Vida e morte
A cada dia recebemos estatísticas sobre o número de óbitos provocadas pelo Covid-19. No país mais de mil pessoas morrem diariamente infectados pelo terrível vírus. Mas, muita gente parece não se importar muito com isso. Basta sair às ruas para encontrar pessoas circulando sem tomar os mínimos cuidados de preservação contra a doença. Sendo recomendado o uso de máscaras que tal prendê-las ao pescoço, deixando-se livres a boca e o nariz? Assim, o cidadão cumpre sua obrigação de usar máscaras, mas do jeito dele.
As estatísticas de mortes são impessoais. Morreram mil pessoas que não conhecíamos no dia de ontem. Certamente as perdas serão irreparáveis para as suas famílias. Mas, para mim que ouço o noticiário enquanto tomo o café da manhã o que tantas mortes significam?

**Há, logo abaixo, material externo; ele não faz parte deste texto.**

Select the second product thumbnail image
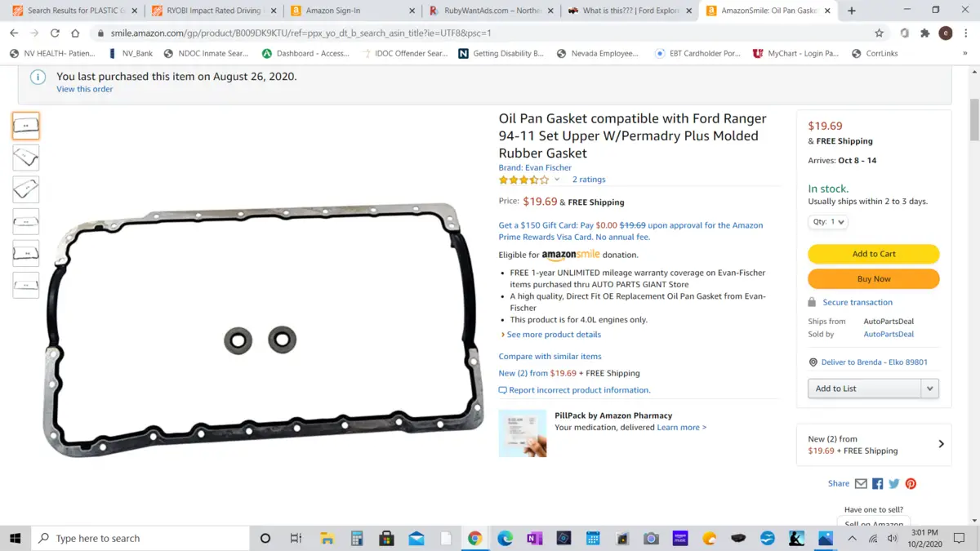pos(26,158)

Já se disse que a dor só é realmente sentida quando a perda é pessoal. Se morre alguém a quem amamos ou somos muito próximos o fato pesa-nos sobremaneira. Entretanto, tudo isso é inquietante. Veja-se: ficamos alarmados quando recebemos notícia de um acidente aéreo. Cai um Boeing e mais de trezentas pessoas desaparecem. A notícia é divulgada em todo o mundo e há comoção. Especialistas correm ao público para garantir que o transporte aéreo é muito seguro. Você corre mais risco de ser vitimado num acidente de trânsito que em acidentes aéreos. Isso talvez nos sirva de consolo. Mas, o impacto da notícia liga-se à tragédia do acidente. Por que justamente aquelas pessoas estariam naquele voo como se fossem previamente condenadas a um esmo destino fatal? Some-se a isso situações nas quais os desastres aéreos não são esclarecidos. Há alguns anos um avião com mais de trezentas pessoas desapareceu num trajeto pela região da Ásia. Até hoje não se tem notícia sobre como e onde teria desaparecido. Famílias dos passageiros convivem com ausências inexplicáveis.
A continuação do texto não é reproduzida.